Or to give a rather extreme example, I charge to 90% twice a week, and run it down to around 10%, and sometimes even lower, with a little bit of topping up at home (110V only, and a power-limited neighborhood that wouldn't allow me to put in 220V charging even if I wanted to). If I were actually limited to 80%, I would have to charge four times per week from about 40% to 80%, and because I would never actually reach the low state of charge where I would be charging at the fastest speeds, I seem to recall doing the math at one point and determining that I would actually end up spending
more time charging.
It's one of those situations where second-guessing customer needs will lead to wrong calculations and make things worse (not to mention more annoying), for no good reason.
Besides, if we're really having to worry about the difference between 80% and 90% — 60 minutes and 70 minutes at a V2 supercharger, assuming you don't get lucky and find an open pair — then we have much bigger problems. After all, even if you could reliably reduce everyone's usage that much, that only buys you maybe a few months of additional car sales before we're right back where you started.

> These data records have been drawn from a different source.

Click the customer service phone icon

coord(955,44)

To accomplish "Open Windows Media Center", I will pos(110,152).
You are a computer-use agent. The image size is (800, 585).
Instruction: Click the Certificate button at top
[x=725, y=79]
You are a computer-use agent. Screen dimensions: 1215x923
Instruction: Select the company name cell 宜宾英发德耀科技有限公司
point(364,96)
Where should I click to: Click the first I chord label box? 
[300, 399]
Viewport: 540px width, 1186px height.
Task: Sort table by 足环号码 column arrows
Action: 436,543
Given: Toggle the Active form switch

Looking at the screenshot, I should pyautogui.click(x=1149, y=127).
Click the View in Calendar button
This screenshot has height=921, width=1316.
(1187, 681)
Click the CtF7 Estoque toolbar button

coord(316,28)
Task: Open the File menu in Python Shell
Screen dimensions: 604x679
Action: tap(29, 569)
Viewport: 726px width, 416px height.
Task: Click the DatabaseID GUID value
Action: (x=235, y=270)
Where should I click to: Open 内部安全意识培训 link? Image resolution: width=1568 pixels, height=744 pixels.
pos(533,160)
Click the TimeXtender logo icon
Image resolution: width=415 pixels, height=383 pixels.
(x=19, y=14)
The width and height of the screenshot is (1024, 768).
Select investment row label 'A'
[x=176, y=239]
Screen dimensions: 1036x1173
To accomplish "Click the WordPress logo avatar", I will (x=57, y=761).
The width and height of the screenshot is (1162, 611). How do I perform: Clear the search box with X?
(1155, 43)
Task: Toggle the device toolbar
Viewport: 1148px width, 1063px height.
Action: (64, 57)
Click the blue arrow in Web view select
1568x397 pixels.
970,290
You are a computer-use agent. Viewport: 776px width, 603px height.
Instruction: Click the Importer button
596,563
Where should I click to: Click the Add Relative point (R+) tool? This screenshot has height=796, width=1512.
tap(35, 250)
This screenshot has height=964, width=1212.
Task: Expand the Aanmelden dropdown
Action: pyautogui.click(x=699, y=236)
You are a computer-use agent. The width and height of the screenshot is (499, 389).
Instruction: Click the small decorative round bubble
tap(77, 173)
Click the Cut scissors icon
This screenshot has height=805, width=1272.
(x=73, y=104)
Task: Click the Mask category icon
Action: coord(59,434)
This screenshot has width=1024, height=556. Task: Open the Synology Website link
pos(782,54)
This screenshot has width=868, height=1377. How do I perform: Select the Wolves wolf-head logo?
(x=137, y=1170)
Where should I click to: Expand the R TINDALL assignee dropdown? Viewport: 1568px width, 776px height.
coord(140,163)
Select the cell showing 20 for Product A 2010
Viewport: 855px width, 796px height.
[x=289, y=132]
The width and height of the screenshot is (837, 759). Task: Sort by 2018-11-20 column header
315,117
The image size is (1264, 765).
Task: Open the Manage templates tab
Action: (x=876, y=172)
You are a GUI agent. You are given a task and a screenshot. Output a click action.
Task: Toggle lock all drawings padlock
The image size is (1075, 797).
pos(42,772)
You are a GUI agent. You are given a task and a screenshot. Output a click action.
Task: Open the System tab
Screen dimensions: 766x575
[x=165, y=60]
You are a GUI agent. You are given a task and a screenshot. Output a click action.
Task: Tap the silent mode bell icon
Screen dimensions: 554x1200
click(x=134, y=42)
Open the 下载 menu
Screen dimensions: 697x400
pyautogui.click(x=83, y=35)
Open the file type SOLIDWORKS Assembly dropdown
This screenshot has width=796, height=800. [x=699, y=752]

The right fix is for Tesla to start upgrading their busiest V2 superchargers to V3 as quickly as possible. That's really the only sane solution to the problem. And while they're at it, they should negotiate to add more stalls at each of those locations. Ideally, they should start by adding one bank of 8 or 12 V3 stalls, then tear down the old stalls in groups of either 8 or 12 and replace them with V3 stalls. That way, they never have less capacity than they had before, and when they're done, everything is shiny and new.